Census data shows increase in people living in neighborhoods with concentrated poverty

New Census data shows that the population of the “poorest poor” in America has grown (about 20.5 million Americans), particularly in neighborhoods of concentrated poverty:

After declining during the 1990s economic boom, the proportion of poor people in large metropolitan areas who lived in high-poverty neighborhoods jumped from 11.2 percent in 2000 to 15.1 percent last year, according to a Brookings Institution analysis released Thursday. Such geographically concentrated poverty in the U.S. is now at the highest since 1990, following a decade of high unemployment and rising energy costs.

Extreme poverty today continues to be prevalent in the industrial Midwest, including Detroit, Grand Rapids, Mich., and Akron, Ohio, due to a renewed decline in manufacturing. But the biggest growth in high-poverty areas is occurring in newer Sun Belt metro areas such as Las Vegas, Riverside, Calif., and Cape Coral, Fla., after the plummeting housing market wiped out home values and dried up construction jobs.

As a whole, the number of poor in the suburbs who lived in high-poverty neighborhoods rose by 41 percent since 2000, more than double the growth of such city neighborhoods.

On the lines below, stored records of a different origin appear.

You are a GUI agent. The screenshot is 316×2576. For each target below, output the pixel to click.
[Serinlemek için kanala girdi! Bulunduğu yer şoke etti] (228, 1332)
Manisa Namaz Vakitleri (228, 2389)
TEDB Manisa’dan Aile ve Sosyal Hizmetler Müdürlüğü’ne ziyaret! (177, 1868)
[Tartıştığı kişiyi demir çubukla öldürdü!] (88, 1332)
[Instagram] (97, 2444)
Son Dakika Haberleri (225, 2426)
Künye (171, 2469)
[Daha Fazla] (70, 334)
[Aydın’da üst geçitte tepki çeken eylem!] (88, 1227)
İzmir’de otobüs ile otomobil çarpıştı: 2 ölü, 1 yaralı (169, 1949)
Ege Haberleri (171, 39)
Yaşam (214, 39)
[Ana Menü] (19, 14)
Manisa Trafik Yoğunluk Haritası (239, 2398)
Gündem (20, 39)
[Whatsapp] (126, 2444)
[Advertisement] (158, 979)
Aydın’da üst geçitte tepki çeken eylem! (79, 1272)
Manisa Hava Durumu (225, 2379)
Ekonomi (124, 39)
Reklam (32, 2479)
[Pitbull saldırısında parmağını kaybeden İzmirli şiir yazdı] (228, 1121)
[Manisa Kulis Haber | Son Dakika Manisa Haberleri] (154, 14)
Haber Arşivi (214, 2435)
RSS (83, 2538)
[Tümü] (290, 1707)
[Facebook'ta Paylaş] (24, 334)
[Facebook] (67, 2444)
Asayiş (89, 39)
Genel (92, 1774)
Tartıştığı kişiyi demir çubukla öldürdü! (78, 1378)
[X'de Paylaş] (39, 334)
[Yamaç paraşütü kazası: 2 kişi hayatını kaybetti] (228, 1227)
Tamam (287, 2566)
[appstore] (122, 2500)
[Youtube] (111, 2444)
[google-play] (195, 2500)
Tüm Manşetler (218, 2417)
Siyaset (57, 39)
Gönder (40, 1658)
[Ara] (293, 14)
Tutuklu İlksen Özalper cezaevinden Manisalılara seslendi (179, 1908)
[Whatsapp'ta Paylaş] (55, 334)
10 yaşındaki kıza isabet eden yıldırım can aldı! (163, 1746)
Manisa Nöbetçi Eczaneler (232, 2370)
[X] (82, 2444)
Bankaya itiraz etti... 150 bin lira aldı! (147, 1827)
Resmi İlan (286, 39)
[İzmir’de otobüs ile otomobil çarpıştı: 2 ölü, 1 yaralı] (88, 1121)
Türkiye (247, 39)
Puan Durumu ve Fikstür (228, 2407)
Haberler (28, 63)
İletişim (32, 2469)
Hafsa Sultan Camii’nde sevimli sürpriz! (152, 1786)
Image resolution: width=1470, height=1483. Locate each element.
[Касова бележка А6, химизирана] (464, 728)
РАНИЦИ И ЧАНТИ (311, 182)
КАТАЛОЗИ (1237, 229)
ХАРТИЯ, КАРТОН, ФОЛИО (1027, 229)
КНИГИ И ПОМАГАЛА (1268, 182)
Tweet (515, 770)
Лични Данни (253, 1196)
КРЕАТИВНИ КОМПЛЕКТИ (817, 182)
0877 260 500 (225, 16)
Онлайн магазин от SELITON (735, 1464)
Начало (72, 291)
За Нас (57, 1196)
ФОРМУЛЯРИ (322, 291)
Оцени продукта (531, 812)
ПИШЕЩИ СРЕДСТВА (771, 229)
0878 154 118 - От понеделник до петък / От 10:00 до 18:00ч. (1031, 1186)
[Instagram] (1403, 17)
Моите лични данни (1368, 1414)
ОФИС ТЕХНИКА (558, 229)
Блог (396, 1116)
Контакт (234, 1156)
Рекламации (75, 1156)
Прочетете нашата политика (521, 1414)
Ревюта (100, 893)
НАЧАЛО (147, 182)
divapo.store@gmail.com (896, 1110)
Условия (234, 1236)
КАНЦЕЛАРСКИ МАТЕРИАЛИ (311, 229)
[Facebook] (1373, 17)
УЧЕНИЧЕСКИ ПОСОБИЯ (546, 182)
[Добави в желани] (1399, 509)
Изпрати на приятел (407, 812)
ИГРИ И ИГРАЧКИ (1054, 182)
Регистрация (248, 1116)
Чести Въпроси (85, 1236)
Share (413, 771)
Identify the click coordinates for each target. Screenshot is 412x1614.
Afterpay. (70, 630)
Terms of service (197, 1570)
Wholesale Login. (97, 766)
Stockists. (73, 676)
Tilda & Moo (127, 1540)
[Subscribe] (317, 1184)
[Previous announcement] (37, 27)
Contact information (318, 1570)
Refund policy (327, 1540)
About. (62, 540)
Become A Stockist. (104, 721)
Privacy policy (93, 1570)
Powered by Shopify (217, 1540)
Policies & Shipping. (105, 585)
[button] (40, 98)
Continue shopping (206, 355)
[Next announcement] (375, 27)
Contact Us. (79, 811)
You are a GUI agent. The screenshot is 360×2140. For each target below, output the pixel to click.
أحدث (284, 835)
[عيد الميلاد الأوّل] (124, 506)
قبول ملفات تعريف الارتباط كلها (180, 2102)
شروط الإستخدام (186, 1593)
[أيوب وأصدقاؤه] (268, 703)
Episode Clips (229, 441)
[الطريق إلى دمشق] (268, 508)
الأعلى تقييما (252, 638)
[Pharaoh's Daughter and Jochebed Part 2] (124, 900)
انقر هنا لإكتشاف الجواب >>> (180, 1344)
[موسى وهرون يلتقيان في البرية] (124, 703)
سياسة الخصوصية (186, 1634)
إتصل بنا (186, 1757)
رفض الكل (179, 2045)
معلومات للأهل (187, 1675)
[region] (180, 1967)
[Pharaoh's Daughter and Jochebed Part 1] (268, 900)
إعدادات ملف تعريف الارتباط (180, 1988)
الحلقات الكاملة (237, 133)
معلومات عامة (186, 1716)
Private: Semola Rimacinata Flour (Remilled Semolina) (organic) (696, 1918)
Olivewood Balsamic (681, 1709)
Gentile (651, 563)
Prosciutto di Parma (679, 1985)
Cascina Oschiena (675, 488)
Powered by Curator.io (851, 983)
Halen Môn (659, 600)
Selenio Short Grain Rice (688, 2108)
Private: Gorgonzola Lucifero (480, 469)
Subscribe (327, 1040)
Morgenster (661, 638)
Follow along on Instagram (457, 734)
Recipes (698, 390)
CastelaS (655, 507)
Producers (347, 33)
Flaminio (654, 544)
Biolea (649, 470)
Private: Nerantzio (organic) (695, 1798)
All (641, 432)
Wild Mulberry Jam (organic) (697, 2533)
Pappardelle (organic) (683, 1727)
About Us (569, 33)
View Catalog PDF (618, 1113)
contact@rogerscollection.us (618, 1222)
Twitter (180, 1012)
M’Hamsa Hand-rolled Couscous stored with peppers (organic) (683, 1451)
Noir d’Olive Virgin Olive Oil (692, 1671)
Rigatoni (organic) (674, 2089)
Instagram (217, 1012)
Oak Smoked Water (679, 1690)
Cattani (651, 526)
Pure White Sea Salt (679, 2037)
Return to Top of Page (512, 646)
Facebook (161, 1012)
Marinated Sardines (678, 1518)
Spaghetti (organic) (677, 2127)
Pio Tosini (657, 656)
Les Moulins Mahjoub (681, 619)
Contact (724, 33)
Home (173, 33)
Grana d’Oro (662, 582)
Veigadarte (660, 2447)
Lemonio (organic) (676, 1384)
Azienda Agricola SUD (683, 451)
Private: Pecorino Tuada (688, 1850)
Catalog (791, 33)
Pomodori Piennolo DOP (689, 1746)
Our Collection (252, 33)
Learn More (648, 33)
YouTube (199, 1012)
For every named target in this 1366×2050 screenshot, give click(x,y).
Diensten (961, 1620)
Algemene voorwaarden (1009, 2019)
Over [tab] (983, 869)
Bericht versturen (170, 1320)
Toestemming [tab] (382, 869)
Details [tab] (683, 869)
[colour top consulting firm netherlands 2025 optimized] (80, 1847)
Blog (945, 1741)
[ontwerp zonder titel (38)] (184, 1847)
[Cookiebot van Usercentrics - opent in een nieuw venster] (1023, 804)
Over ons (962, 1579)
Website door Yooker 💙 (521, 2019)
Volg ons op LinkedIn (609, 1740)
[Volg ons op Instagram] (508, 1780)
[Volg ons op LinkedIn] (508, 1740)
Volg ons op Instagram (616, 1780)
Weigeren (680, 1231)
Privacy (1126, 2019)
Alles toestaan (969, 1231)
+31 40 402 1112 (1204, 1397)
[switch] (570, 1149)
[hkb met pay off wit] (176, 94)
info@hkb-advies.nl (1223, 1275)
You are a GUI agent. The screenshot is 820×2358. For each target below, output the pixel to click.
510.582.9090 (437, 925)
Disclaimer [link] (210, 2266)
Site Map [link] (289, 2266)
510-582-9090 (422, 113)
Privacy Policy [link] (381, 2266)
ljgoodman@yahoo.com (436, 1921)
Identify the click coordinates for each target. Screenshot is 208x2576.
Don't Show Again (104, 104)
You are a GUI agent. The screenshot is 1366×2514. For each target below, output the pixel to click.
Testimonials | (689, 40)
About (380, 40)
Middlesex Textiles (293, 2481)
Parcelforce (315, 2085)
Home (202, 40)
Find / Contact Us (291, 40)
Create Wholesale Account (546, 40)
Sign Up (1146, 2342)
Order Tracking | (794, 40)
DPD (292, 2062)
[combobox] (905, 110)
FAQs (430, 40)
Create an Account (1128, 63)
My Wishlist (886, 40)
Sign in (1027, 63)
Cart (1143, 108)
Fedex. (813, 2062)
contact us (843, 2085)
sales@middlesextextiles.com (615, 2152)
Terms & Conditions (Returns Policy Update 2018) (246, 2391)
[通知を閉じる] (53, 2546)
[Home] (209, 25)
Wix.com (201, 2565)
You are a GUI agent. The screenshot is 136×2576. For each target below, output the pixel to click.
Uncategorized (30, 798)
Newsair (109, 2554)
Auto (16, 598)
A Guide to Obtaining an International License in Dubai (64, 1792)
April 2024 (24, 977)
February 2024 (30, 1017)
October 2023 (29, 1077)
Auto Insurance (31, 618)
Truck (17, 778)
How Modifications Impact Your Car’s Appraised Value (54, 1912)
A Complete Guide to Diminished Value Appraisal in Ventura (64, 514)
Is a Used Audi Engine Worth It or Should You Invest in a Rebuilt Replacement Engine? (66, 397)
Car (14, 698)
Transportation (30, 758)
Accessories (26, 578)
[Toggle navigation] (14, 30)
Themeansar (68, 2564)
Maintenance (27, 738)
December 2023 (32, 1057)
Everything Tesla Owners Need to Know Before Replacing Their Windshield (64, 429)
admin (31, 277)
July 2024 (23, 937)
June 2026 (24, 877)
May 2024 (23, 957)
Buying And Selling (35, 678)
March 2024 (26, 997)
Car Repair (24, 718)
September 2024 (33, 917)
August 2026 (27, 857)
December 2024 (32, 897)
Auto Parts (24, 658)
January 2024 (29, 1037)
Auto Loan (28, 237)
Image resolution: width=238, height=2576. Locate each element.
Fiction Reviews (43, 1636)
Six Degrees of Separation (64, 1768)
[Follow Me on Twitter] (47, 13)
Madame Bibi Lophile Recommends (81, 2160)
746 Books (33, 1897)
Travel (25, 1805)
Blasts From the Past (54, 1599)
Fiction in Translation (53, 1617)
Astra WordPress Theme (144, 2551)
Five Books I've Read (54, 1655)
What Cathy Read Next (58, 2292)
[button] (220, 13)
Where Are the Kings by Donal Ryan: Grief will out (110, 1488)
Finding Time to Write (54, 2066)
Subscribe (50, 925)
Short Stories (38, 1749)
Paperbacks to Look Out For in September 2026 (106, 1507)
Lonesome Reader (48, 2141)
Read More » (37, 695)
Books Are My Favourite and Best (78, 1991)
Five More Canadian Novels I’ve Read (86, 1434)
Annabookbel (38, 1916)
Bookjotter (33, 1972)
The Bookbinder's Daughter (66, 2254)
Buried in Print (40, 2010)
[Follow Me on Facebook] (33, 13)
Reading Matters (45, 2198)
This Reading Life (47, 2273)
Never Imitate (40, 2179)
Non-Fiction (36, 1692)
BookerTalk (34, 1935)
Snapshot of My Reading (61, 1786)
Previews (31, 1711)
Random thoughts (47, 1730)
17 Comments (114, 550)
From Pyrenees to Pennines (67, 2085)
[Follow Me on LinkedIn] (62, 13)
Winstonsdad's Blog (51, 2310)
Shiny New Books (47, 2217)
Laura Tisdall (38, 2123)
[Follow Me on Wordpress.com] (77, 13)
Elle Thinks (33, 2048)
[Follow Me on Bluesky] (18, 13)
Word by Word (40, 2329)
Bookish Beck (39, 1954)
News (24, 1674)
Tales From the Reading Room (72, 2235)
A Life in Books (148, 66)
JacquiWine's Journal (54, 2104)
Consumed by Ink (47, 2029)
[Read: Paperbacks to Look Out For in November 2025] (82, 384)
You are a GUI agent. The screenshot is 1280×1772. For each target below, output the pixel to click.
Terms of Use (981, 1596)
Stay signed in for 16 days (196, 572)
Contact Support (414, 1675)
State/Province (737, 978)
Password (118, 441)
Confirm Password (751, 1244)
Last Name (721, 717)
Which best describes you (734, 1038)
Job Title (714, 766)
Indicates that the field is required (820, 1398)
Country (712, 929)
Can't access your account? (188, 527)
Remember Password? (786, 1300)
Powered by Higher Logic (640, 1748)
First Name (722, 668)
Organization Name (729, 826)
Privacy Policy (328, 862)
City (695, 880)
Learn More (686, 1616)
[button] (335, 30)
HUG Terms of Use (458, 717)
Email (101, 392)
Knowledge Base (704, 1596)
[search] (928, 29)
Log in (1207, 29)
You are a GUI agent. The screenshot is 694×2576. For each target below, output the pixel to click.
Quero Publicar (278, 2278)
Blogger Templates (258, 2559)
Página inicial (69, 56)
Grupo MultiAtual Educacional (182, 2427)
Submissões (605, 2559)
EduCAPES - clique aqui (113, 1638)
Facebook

Elizabeth Kneebone, a senior research associate at Brookings, described a demographic shift in people living in high-poverty neighborhoods, which have less access to good schools, hospitals and government services. As concentrated poverty spreads to new areas, including suburbs, the residents are now more likely to be white, native-born and high school or college graduates — not the conventional image of high-school dropouts or single mothers in inner-city ghettos.

Two things to note: the percentage of people living in poverty concentrated areas is back at 1990 levels and these areas themselves have shifted to new places like the suburbs and the Sun Belt. Are we any better off in addressing this issue than we were when scholars called attention to this like William Julius Wilson in the 1980s and Paul Jargowsky in the 1990s?

It is interesting that there is very little in current political or cultural discourse about the “poorest poor” as most of the current talk centers on the middle class or perhaps the working class. Even Occupy Wall Street seems to be about the middle and working classes. Perhaps much of this group’s anger is driven by the middle-class who now feels the pinch of the economic crisis but the “poorest poor” have been dealing with similar and/or worse concerns for decades.